WORK ITEM: Copy, exactly and without additions, every line in the records below from the one holding "Desenvolvido por Evolution Design (650, 2555)" through the one holding "INSTITUCIONAL (628, 67)", both ends included.

DATA FOR THIS EXERCISE START

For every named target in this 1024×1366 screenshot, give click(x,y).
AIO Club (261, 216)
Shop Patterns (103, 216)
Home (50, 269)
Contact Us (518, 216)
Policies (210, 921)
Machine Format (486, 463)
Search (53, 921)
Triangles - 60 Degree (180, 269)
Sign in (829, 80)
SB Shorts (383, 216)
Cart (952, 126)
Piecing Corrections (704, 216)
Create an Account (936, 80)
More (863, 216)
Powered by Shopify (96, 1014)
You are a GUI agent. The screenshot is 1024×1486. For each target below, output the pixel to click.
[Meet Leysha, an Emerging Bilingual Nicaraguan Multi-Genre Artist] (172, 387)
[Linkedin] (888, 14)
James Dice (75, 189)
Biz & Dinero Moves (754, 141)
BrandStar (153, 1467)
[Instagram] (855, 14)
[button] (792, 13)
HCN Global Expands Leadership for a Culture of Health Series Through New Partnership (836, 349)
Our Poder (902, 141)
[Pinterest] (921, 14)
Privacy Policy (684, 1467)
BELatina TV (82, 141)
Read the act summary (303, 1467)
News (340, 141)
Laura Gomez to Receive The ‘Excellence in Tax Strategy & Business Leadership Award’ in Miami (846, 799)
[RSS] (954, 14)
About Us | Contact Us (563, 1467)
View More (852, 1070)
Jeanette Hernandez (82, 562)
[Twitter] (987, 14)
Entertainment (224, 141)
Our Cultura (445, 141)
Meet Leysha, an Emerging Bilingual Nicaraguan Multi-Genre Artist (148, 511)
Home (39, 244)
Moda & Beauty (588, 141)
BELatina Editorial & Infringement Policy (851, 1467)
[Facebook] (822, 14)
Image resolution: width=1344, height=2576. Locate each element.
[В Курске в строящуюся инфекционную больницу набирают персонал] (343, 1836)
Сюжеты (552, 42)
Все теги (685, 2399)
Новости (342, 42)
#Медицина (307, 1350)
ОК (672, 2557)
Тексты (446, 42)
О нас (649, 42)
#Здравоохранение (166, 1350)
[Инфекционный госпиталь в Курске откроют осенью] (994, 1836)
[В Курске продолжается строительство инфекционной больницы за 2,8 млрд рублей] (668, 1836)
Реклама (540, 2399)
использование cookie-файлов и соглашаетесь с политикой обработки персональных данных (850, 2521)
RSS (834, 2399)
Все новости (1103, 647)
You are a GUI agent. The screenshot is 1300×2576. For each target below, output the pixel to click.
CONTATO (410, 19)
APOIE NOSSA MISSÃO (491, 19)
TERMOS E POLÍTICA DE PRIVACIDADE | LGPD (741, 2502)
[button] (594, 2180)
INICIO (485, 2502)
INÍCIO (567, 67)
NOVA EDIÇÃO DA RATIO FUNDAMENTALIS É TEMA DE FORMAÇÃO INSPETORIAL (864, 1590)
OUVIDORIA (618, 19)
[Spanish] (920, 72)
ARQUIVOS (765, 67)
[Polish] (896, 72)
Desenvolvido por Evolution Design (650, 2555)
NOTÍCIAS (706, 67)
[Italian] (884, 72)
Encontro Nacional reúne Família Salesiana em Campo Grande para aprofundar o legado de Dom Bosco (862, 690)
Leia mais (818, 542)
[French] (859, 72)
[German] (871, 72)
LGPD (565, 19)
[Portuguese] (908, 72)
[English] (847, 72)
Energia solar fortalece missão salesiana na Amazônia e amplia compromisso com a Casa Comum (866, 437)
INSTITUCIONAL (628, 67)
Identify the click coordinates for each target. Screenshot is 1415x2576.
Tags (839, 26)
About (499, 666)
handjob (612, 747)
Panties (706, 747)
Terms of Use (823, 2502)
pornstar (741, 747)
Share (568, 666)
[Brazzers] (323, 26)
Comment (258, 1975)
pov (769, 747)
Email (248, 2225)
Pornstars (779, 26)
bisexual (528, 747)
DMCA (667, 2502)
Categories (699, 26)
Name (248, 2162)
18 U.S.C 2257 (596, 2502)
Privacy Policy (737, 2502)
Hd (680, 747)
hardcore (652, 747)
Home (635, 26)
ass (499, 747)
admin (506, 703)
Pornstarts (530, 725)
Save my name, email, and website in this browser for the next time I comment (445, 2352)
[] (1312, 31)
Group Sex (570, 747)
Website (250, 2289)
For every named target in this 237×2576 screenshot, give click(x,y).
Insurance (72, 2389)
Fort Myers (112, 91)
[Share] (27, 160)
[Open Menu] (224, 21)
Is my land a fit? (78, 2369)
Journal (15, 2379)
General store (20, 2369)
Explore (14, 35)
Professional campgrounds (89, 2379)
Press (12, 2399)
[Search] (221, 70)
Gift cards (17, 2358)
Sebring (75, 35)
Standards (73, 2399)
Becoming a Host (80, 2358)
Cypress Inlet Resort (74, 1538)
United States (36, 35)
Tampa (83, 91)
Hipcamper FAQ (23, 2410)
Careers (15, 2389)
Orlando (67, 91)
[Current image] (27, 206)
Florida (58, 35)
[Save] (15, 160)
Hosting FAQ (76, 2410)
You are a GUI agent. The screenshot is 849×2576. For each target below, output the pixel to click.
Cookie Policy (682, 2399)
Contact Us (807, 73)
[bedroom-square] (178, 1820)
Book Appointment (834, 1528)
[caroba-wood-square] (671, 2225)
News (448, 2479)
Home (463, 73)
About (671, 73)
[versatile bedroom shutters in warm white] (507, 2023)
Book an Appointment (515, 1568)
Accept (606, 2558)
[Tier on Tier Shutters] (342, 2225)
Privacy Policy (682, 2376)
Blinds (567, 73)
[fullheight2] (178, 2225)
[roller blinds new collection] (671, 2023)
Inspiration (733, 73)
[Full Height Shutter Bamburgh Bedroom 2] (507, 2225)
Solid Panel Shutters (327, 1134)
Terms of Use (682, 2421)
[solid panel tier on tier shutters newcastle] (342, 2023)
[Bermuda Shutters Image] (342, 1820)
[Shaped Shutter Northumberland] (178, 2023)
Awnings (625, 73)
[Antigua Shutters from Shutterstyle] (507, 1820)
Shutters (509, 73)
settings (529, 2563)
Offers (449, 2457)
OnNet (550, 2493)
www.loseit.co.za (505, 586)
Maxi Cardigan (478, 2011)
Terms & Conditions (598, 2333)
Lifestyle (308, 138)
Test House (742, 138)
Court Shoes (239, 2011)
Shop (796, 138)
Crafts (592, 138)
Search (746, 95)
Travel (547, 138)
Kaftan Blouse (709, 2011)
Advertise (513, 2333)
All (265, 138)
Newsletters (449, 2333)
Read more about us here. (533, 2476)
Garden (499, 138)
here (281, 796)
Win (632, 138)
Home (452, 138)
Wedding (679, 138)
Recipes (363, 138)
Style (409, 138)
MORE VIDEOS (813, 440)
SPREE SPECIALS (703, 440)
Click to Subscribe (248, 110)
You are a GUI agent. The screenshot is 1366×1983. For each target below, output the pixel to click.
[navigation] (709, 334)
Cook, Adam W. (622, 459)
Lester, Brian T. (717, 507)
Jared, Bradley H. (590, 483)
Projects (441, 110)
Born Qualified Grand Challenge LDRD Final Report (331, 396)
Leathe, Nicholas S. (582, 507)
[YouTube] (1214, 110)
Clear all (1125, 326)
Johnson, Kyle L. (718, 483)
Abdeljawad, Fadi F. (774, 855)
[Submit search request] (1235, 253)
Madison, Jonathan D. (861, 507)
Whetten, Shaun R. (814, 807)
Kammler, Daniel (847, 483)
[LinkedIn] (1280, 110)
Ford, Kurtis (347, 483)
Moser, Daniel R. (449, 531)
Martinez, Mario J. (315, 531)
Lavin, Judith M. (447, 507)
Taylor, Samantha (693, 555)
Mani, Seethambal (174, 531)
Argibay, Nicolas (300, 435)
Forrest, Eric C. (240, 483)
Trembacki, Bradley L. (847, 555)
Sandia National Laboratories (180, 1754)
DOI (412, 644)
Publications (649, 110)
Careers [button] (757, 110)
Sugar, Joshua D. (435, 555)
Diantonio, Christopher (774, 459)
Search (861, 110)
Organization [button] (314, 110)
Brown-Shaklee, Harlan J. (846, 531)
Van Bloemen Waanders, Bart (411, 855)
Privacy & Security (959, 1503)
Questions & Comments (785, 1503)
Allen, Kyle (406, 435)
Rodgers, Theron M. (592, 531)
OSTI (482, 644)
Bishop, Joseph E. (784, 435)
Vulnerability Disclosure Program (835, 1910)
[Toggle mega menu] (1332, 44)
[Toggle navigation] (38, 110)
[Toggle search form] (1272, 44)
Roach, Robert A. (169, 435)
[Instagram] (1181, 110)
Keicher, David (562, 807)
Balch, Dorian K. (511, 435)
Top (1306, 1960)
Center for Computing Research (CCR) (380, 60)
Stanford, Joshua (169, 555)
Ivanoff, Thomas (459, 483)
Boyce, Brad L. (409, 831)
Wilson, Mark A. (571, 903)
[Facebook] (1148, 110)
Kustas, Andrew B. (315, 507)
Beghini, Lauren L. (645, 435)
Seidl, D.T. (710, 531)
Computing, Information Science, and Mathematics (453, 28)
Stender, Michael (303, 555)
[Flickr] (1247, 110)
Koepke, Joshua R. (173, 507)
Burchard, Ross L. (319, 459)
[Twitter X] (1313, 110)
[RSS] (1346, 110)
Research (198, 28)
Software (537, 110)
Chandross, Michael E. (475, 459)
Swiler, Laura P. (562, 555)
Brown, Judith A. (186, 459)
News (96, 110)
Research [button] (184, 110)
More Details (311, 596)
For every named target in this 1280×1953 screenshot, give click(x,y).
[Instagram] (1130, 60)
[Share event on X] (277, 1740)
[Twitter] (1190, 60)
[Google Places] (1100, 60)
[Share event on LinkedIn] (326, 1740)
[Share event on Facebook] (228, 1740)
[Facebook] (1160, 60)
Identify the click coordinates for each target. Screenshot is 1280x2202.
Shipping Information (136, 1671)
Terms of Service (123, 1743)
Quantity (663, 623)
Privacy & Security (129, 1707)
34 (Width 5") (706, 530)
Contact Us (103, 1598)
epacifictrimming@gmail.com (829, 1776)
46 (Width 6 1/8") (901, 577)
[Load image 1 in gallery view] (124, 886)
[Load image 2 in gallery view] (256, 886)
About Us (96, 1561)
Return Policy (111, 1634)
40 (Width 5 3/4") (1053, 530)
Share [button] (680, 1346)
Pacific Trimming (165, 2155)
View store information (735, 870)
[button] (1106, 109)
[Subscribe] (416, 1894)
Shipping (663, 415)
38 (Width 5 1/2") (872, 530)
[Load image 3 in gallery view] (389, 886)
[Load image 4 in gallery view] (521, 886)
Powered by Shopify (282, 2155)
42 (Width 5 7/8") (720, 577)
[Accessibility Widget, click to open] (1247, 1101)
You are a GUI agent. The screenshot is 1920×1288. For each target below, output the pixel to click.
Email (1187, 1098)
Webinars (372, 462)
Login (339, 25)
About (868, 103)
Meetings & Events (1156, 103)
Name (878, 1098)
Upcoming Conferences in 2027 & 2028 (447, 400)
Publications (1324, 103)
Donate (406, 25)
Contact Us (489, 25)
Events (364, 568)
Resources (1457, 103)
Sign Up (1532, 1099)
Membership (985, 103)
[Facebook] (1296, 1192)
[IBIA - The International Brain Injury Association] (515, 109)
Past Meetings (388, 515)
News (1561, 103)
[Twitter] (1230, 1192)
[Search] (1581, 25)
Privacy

DATA FOR THIS EXERCISE END

ANSWER AREA:
Desenvolvido por Evolution Design (650, 2555)
NOTÍCIAS (706, 67)
[Italian] (884, 72)
Encontro Nacional reúne Família Salesiana em Campo Grande para aprofundar o legado de Dom Bosco (862, 690)
Leia mais (818, 542)
[French] (859, 72)
[German] (871, 72)
LGPD (565, 19)
[Portuguese] (908, 72)
[English] (847, 72)
Energia solar fortalece missão salesiana na Amazônia e amplia compromisso com a Casa Comum (866, 437)
INSTITUCIONAL (628, 67)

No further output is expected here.